The effect of the concomitant administration of Artemether-lumefantrine , Hippocratea africana, Eremomastax speciosa on Leukocyte panel of normal and plasmodium infected Adult Albino mice was studied. Fifty Adult albino weighing 22 to 40g were used. Twenty five mice were infected with plasmodium berghei, while the other 25 were non-infected. Each set of animal were divided into six groups of 4 mice each; based on their weight range and gender. For parasitized set, group I mice were administered Artemether- lumefantrine (3mg/kg body weight) for 3 days .Group II were administered Hippocratea africana root bark extract ,(200mg/kg body weight) for 10 days .group lll were administered Eremomastax speciosa (300mg/kg body weight) for 10 days.

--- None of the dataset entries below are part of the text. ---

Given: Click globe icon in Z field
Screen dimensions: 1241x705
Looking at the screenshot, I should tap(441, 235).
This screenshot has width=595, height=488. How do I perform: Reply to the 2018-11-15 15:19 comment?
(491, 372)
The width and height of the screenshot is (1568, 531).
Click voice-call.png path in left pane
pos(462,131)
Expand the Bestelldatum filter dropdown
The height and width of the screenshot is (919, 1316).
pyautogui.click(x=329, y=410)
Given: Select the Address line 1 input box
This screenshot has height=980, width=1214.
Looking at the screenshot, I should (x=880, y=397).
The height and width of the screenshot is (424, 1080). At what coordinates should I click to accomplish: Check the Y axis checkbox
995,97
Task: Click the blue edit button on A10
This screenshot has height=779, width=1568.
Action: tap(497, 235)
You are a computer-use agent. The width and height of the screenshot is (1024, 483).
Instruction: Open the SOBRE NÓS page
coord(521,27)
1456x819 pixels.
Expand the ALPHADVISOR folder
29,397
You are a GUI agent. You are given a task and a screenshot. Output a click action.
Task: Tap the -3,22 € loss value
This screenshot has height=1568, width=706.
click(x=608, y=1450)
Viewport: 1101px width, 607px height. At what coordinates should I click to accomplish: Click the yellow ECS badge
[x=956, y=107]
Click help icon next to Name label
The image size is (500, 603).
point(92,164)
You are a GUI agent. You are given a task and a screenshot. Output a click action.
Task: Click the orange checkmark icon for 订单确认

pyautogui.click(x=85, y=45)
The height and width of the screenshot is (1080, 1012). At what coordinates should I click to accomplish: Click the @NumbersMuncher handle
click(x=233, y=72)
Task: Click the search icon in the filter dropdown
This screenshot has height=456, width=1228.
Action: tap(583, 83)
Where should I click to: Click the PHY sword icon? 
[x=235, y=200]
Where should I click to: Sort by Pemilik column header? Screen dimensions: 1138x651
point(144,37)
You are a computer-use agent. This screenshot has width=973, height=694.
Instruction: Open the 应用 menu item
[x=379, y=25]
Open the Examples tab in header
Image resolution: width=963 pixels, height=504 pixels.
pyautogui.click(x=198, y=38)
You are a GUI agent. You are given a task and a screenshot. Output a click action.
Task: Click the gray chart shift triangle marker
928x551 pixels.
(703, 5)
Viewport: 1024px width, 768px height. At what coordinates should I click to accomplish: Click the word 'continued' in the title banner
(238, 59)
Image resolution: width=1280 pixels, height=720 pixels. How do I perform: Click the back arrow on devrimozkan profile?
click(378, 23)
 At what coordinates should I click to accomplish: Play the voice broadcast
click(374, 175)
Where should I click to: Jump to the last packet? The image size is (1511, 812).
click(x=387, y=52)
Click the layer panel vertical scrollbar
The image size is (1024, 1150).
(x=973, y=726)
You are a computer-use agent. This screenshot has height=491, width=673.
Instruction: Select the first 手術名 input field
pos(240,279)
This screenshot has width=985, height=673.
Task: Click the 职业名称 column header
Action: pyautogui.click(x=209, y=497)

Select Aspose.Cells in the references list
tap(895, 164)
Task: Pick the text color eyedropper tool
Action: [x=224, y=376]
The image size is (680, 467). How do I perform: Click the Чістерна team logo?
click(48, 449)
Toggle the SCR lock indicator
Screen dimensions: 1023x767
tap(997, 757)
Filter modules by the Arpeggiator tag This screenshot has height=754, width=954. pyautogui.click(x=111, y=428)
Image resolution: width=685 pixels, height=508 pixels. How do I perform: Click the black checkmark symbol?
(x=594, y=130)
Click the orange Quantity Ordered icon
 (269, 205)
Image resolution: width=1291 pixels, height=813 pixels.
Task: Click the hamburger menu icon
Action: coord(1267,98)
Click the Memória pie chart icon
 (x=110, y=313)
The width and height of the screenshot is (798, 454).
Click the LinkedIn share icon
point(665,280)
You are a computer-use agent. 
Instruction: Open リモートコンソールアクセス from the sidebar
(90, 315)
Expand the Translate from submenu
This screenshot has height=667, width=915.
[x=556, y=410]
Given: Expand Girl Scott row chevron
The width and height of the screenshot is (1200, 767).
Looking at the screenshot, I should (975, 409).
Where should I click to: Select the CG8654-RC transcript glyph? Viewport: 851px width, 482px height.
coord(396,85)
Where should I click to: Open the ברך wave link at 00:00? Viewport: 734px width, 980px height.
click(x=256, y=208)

Group IV were administered Hippocratea africana root bark extract and Eremomastax speciosa for 10days .Group V were administered Hippocratea africana, E.speciosa and ACT for 10,10, 3 days respectively. Group VI served as control group (untreated) and were administered distilled water for 10 days. The same dosage and method of administration was done for the non-parasitized set (from group I to group VI mice).The results, for the parasitized set, group I, II, IV, V, showed a significant (p‹0.05) increase in White Blood Cell (WBC)when compared against normal control while group III showed a significant (p˂0.05) decrease in WBC and differentials when compared against ACT and normal control group respectively. There was no significant (p˃0.05) difference in the basophil count in the treated group when compared against control (untreated) and normal control respectively. There was no significant difference in the leucocyte panel in the non-parasitized group. This suggests that the concomitant administration of Artemether- lumefantrine, Hippocratea africana, and Eremomastaxspeciosa has improved parasite induced immuno-deficiency owing to observed increase in WBC count and differentials.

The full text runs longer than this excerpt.